(Records for the exercise Opens)

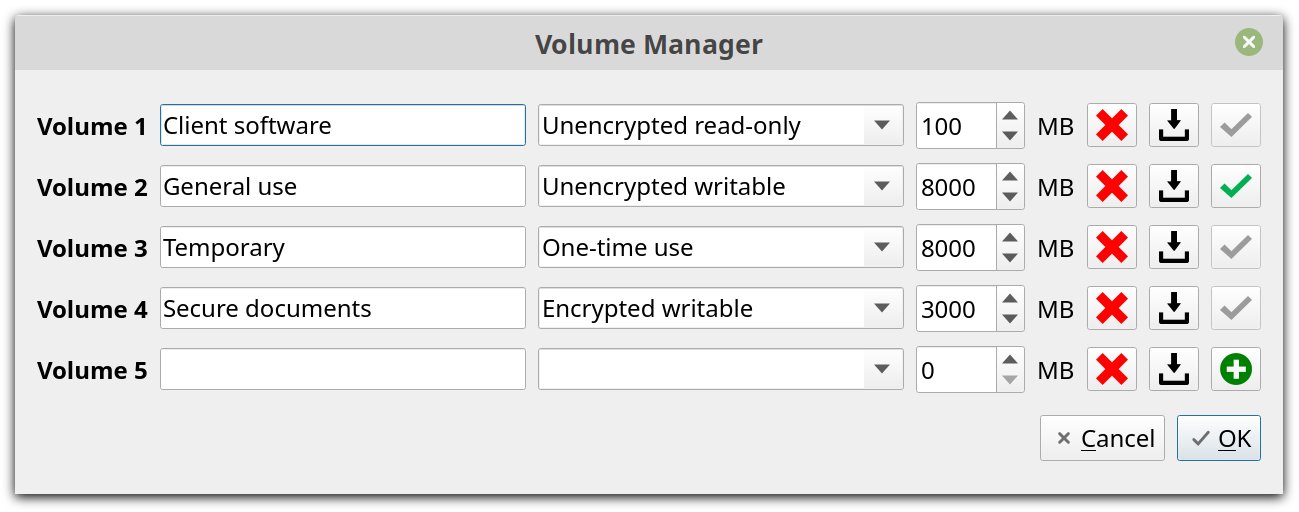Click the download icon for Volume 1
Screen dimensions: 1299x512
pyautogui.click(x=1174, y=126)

(Records for the exercise Closes)
(Records for the exercise Opens)

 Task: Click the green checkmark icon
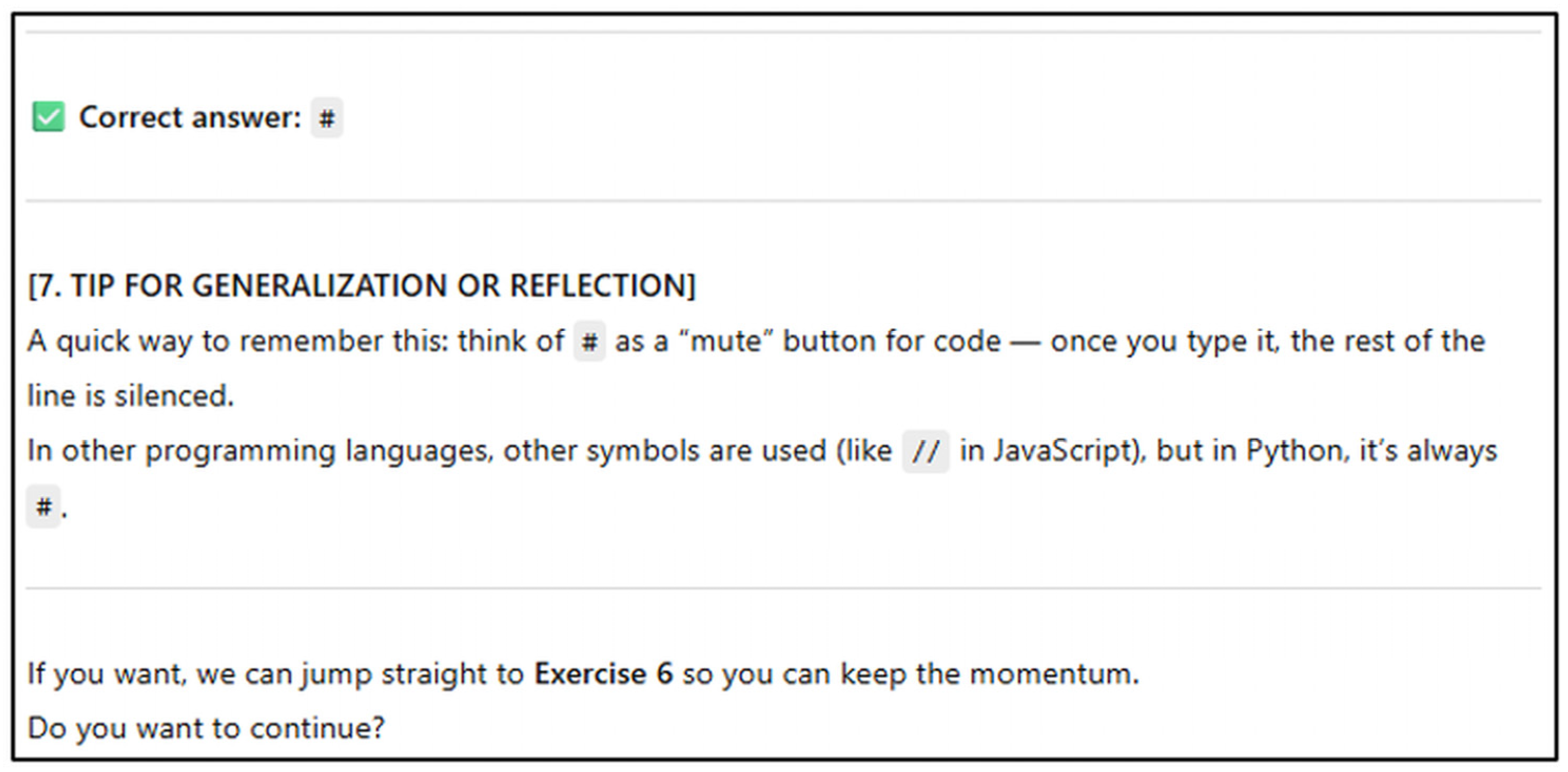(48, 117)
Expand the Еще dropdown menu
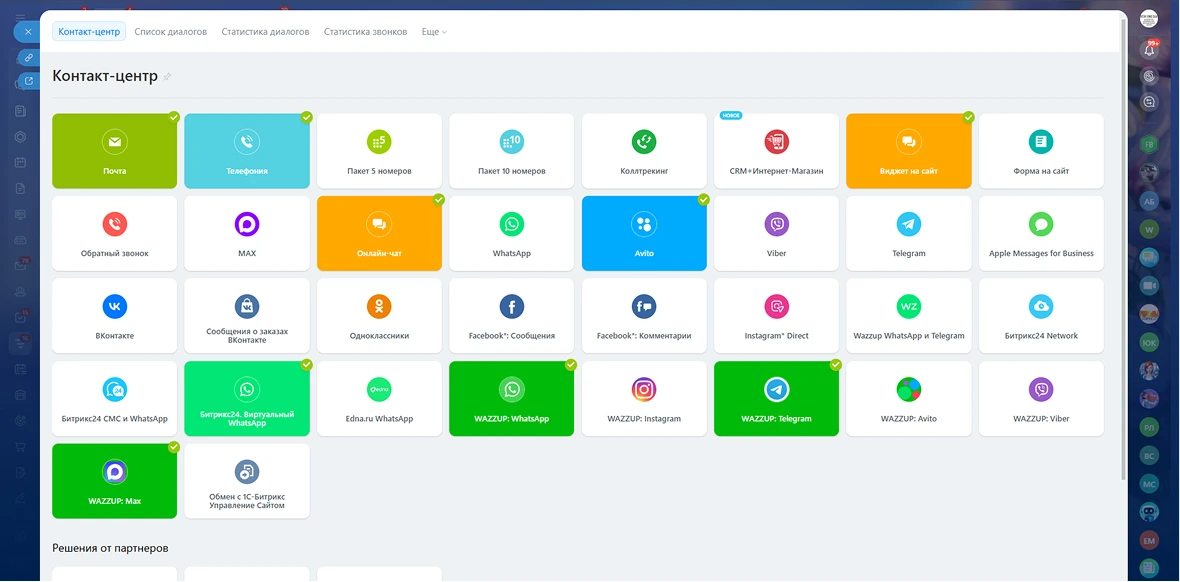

(Records for the exercise Closes)

■ **Task item**: Each line above starting at the one holding "Task: Click the green checkmark icon" and ending at the one holding "Expand the Еще dropdown menu" should be set down exactly as it stands, both ends included, with no pictures.

■ **Result of the exercise**:
 Task: Click the green checkmark icon
(48, 117)
Expand the Еще dropdown menu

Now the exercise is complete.